Swainsona sericea commonly known as silky Swainson-pea or silky pea, is a flowering plant in the family Fabaceae. It is a small perennial with greyish-green leaves, purple flowers and grows in New South Wales, Victoria and South Australia.

==Description==
Swainsona sericea is an upright or prostrate, sparsely branched perennial plant about 10 cm high with stems thickly covered in soft hairs. The leaves are greyish-green, up to 7 cm long, narrowly oblong, 5-13 leaflets to 1.5 cm long, densely hairy, pointed at the tip, apex leaflet considerably longer, upper and lower surfaces more or less covered with short, soft, silky hairs and stipules 3-7 mm long. The raceme usually consists of 2-8 pea-shaped flowers 7-11 mm long, corolla purple, covered with soft hairs, keel 7-10 mm long, standard petal broadly egg-shaped, 8-14 mm long, 8-14 mm wide and the flowers stems about 5 mm long.
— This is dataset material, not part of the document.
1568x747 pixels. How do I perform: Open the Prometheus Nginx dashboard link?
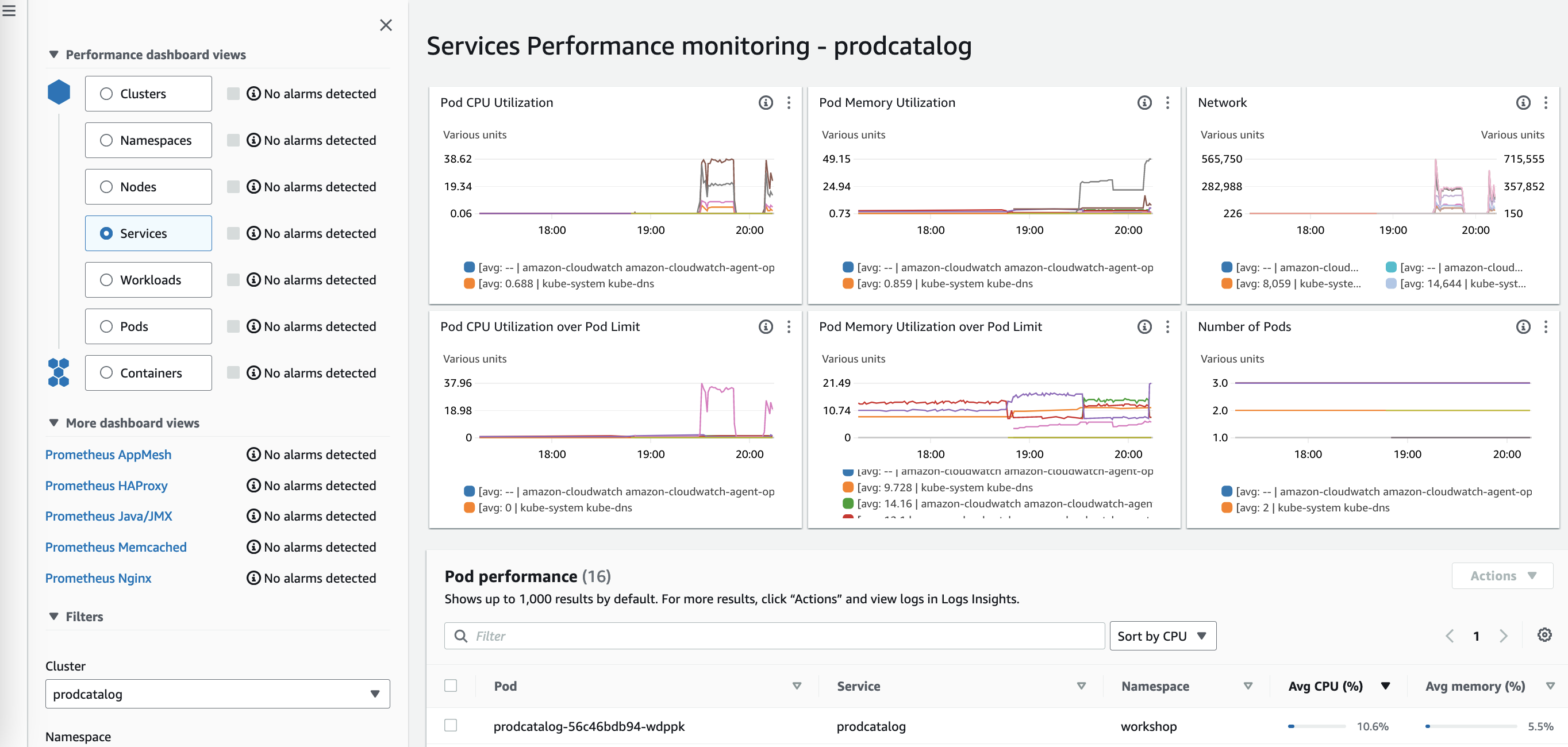[98, 578]
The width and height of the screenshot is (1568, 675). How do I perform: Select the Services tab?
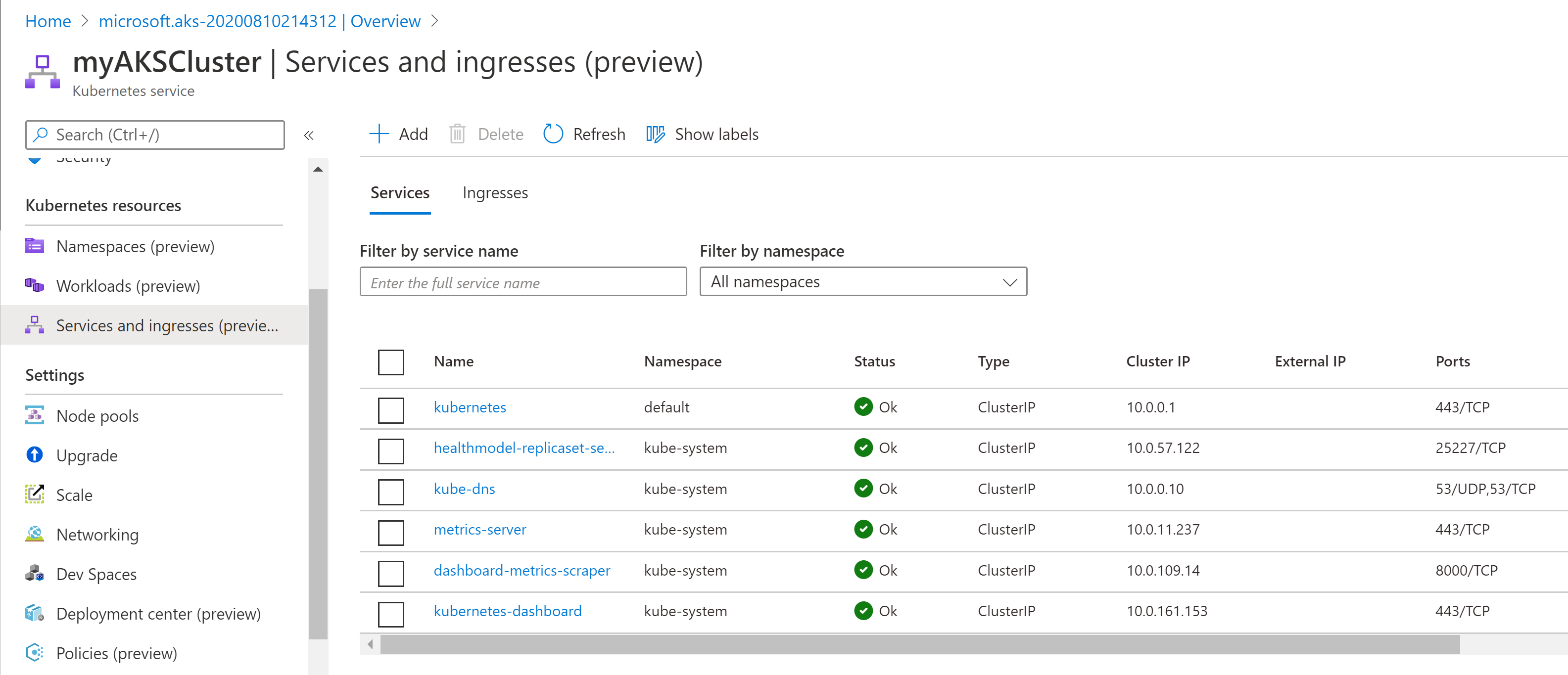click(400, 193)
Flowering occurs from August to October and the fruit is an oval-shaped pod, hairy, up to 1.7 cm long and ending in a point.

==Taxonomy and naming==
This species was described in 1948 by Alma Theodora Lee and given the name Swainsona oreboides subsp. sericea. In 1968 H.Eichler changed the name to Swainsona sericea from an unpublished description by J.M.Black and the description was published in Supplement to J.M.Black's Flora of South Australia. The specific epithet (sericea) means "silky".

==Distribution and habitat==
Silky Swanson-pea grows in grassland and grassy woodland in Victoria, New South Wales and South Australia.